Bei der Finanzierung der Privatschulen aber scheint die Crux zu liegen: nach Auffassung der Landesregierung muß sich die staatliche Finanzhilfe für Privatschulen an den Kosten vergleichbarer öffentlicher Schulen orientieren. Das neue Gesetz sieht nun vor, die Zuschüsse für private Gymnasien um neun Prozent anzuheben; Waldorfschulen sollen jedoch nur die Hälfte mehr bekommen. Begründung von Mayer-Vorfelder: Waldorfschulen seien nicht mit Gymnasien vergleichbar und hätten als „einheitliche“ Schulen geringere Kosten; zudem mache nur ein Viertel der WaldorfschülerInnen dort Abitur. Der Bund Freier Waldorfschulen in Baden-Württemberg hält diese Argumentation für falsch. Oberstes Anliegen der Waldorf-Pädagogik sei die Förderung der SchülerInnen in einheitlichen Volks- und höheren Schulen, und nicht die Vermittlung von Bildungsabschlüssen. Außerdem, so der Verband, würden 62 Prozent der WaldorfschülerInnen einen Fachhoch- oder Hochschulabschluß machen. Kritisiert wird darüber hinaus, daß neugegründete Privatschulen erst nach drei Jahren gefördert werden sollen. Der Kultusminister begründete diesen Schritt damit, man wolle gegen unseriöse Schulgeschäfte angehen. Im Kreis der Waldorf-AnhängerInnen wird dies freilich anders gesehen: Die Gründung neuer Waldorfschulen soll unterbunden werden. Einige Stimmen argwöhnen sogar, daß die ganze Antroposophie besonders den katholischen Kreisen der CDU seit langem ein Dorn im Auge sei.
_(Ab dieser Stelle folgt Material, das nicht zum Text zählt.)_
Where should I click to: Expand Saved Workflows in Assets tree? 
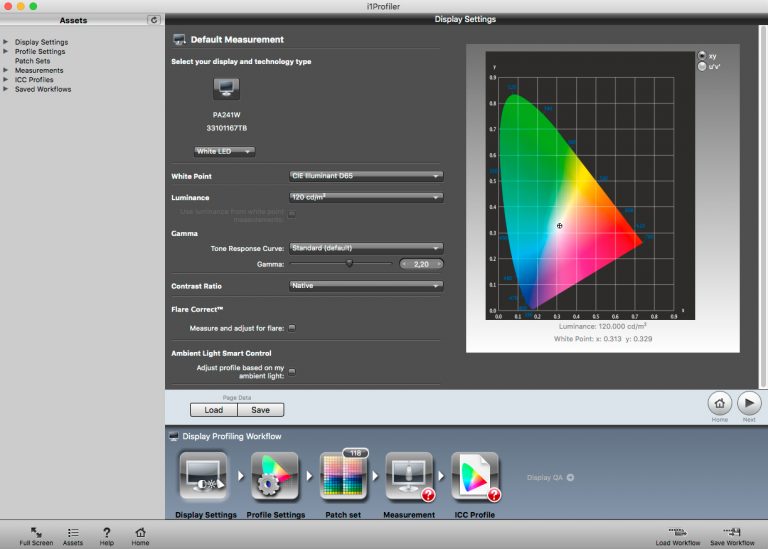(x=5, y=89)
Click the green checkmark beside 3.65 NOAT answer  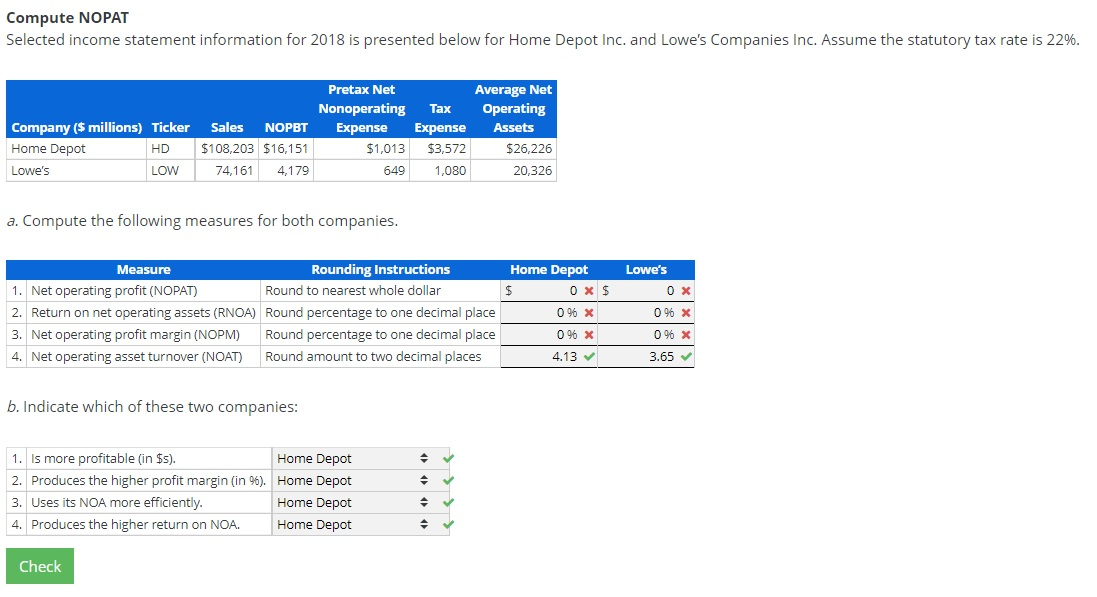pos(685,356)
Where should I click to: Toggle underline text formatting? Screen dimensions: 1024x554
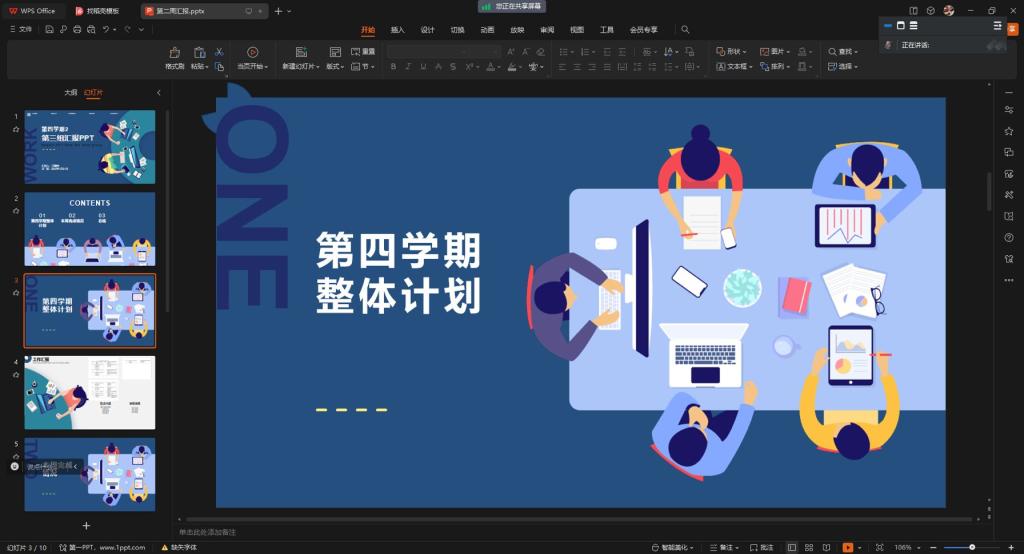point(423,67)
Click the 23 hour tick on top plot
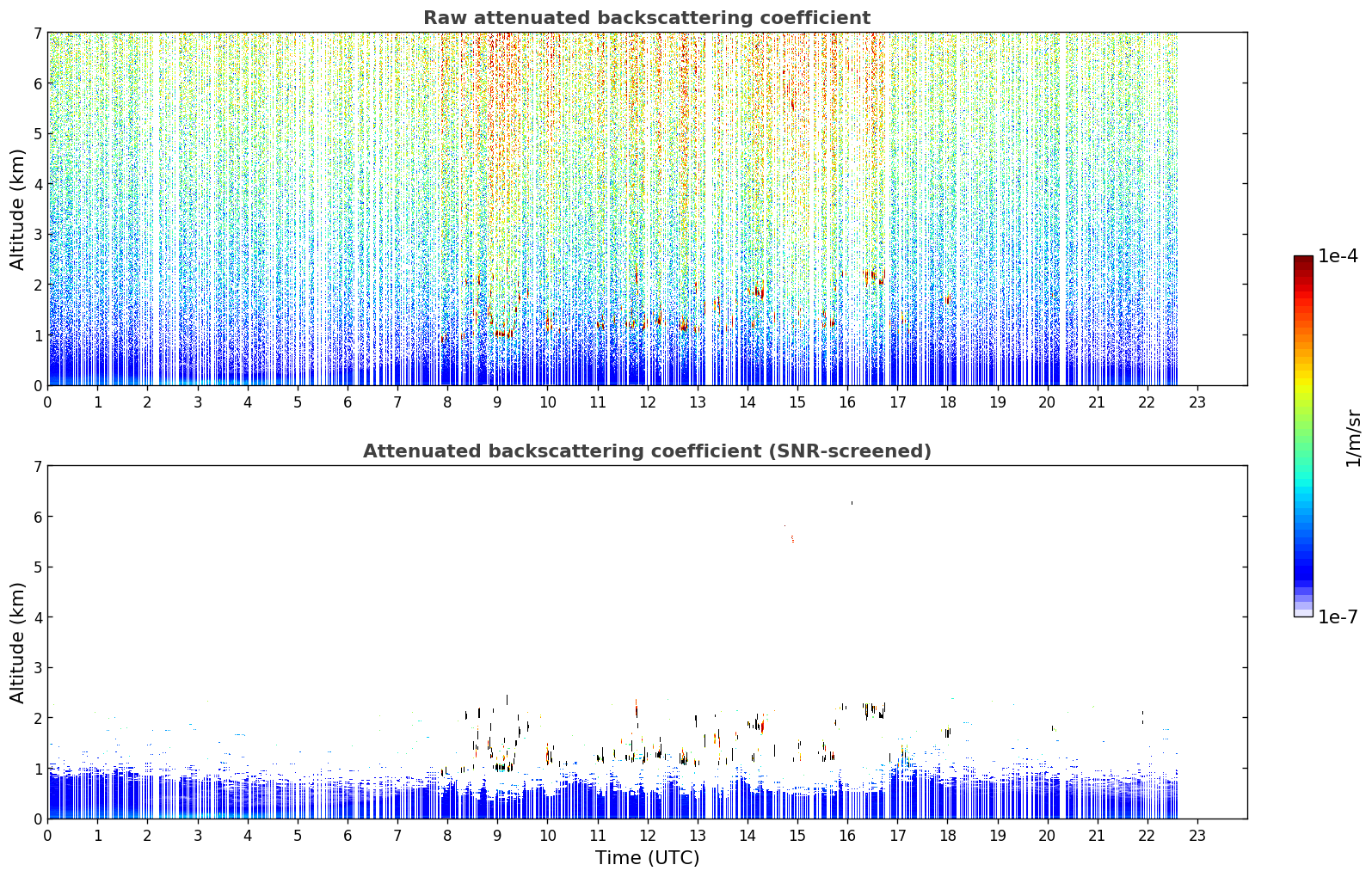The height and width of the screenshot is (877, 1372). (x=1197, y=402)
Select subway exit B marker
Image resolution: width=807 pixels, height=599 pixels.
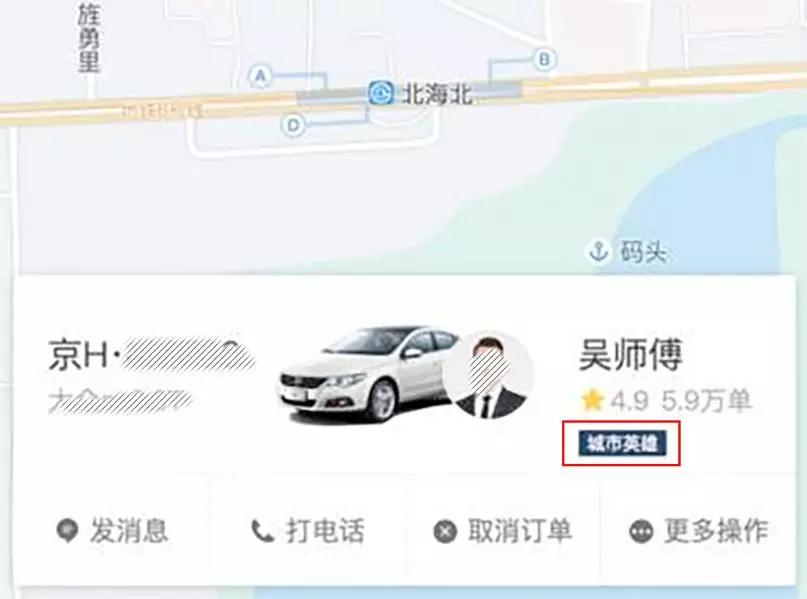[x=545, y=59]

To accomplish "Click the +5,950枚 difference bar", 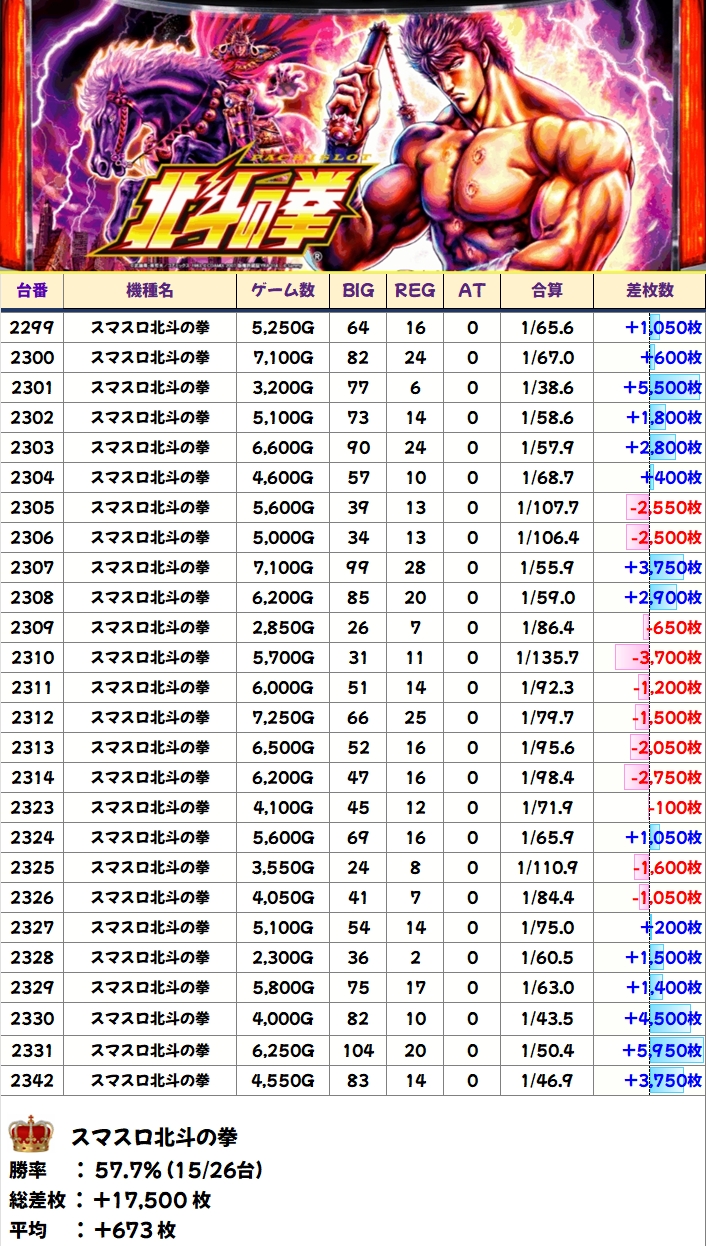I will [662, 1051].
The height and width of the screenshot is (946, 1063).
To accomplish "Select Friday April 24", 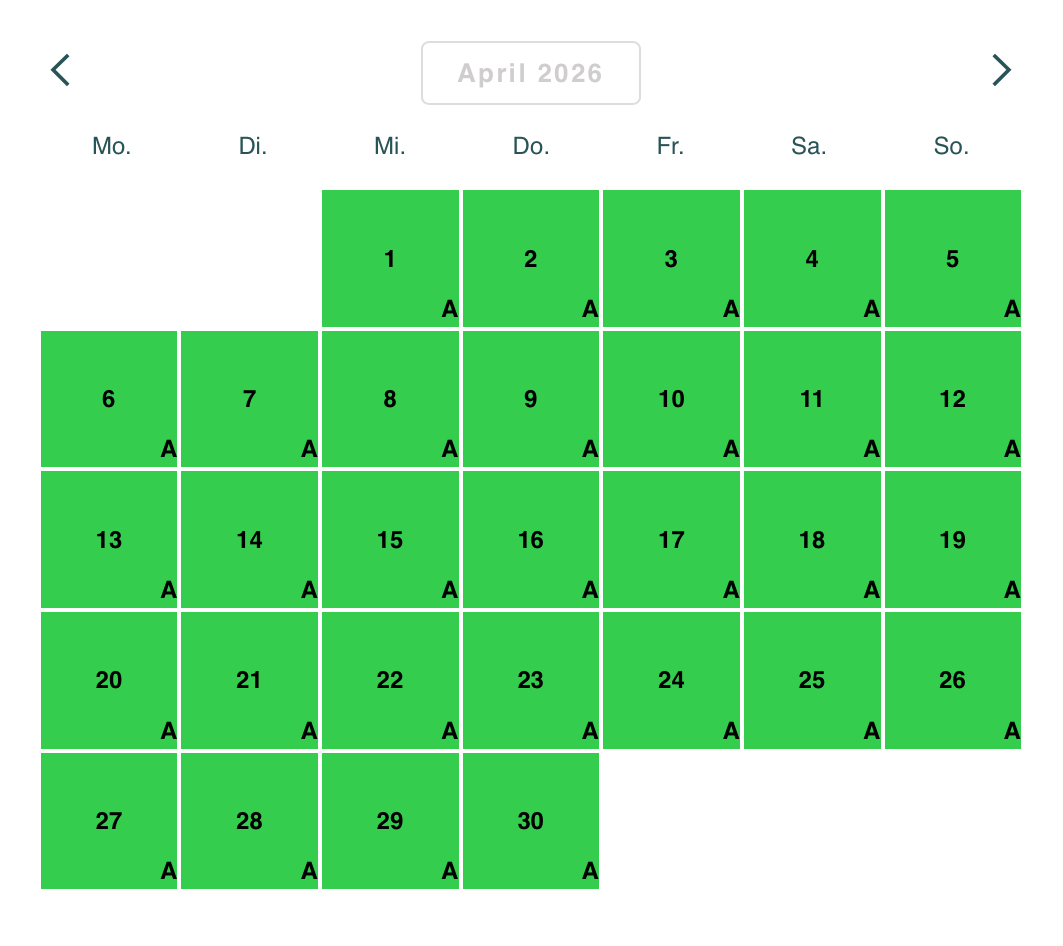I will [x=671, y=680].
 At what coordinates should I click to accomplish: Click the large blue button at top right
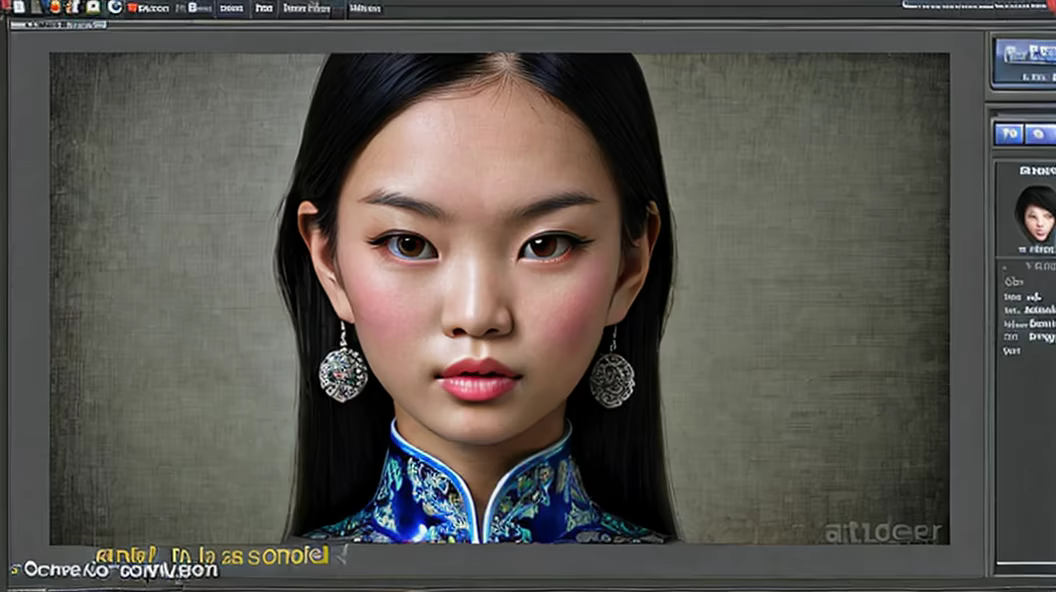pyautogui.click(x=1026, y=61)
Die AnhängerInnen der Waldorf-Pädagogik wollen nun gegen den „Angriff auf den Pluralismus im Bildungswesen“ und für den Erhalt der „Waldorf-Demokratie“ (Walser) kämpfen. Bereits bei der ersten Lesung der Novelle im Landtag hatten draußen Hunderte von WaldorfschülerInnen demonstriert. Eine weitere große Demonstration mit Eltern und FreundInnenn soll noch folgen, bevor das Gesetz Mitte Dezember in die zweite Lesung geht.